On the whole, it is the writer’s view that the New Zealand Youth Justice system stemming from the 1989 Act has been a success, but that success has been short lived and stunted.
The 1989 Act is an exceptional piece of legislation allowing the types of flexibility and innovation referred to particularly as far as Māori are concerned. The framework or bones are there.
However, due to the weaknesses and shortcomings also referred to, it is in real danger of descending back to the pre 1989 situation.
Urgent attention is required and particularly in relation to the plight of male Māori youth. Unless it is given, those involved in the New Zealand Youth Justice system experiment will be complicit in its ultimate failure.
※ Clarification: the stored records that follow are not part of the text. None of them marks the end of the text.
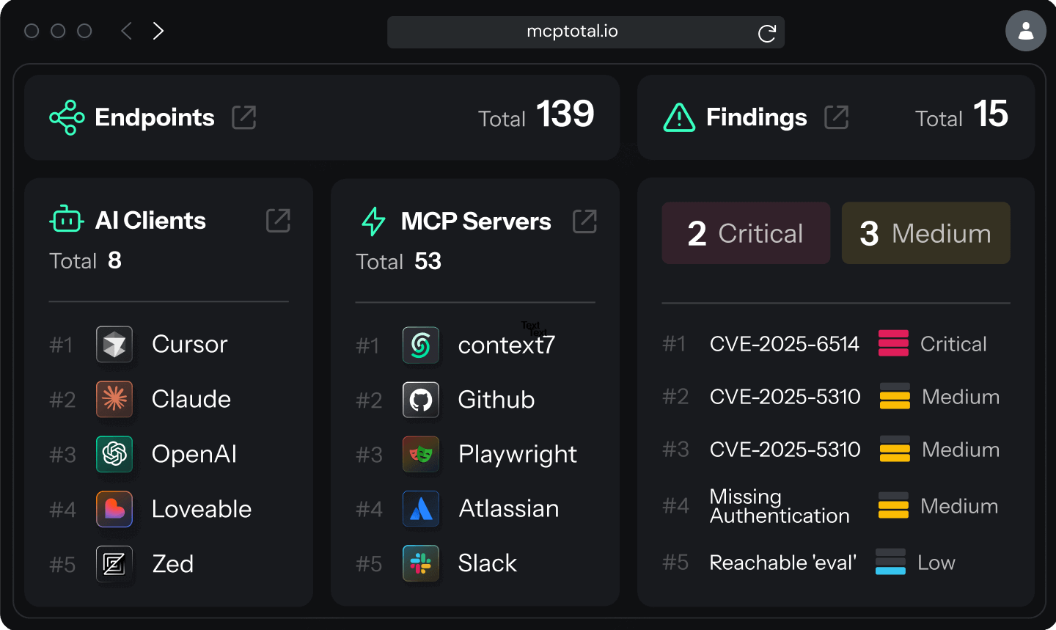This screenshot has width=1056, height=630.
Task: Select the Playwright server icon
Action: (x=420, y=454)
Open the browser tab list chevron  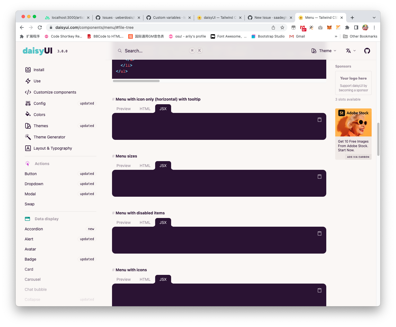click(x=374, y=17)
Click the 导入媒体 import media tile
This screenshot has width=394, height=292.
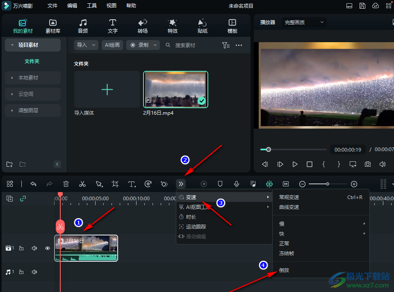pos(107,90)
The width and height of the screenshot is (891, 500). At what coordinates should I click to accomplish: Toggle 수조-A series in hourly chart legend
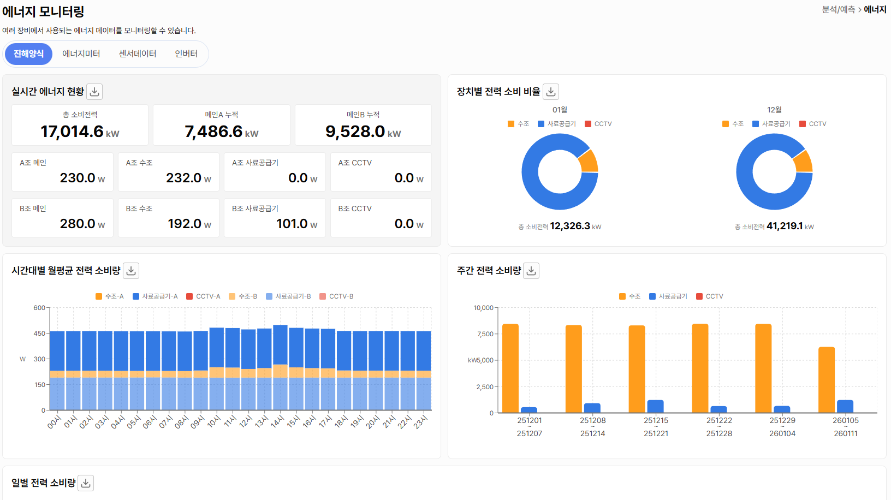coord(110,296)
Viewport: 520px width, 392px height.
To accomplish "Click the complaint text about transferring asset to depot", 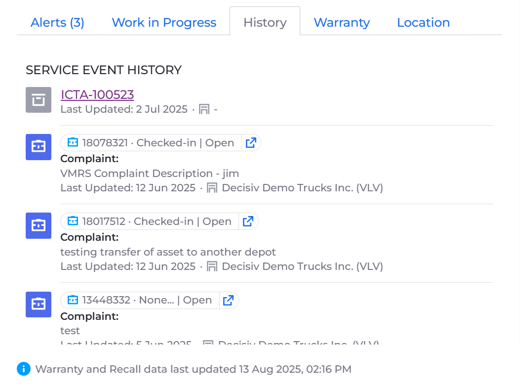I will point(168,252).
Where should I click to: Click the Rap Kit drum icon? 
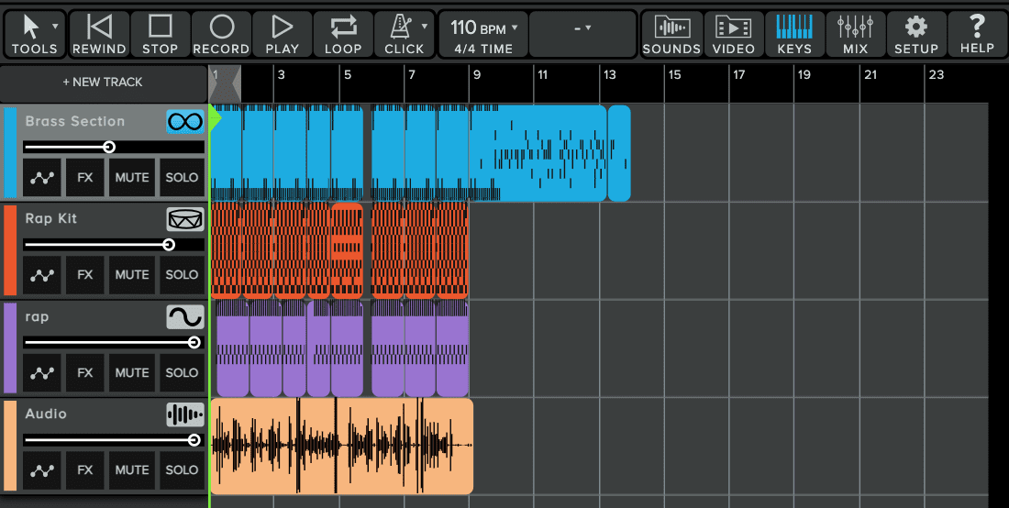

The discussion concluded on a fairly positive note. Reference was made to the last budget round in New Zealand where it was recently announced (June 2000) that there was to be a $NZ22.1 million “Youth Justice Package”. Whilst the figure in the writer’s view is not nearly enough, it is certainly a tentative step in the right direction as far as resourcing is concerned. A similar review in the next year or two will ascertain whether or not changes have been made. We will simply have to watch this space.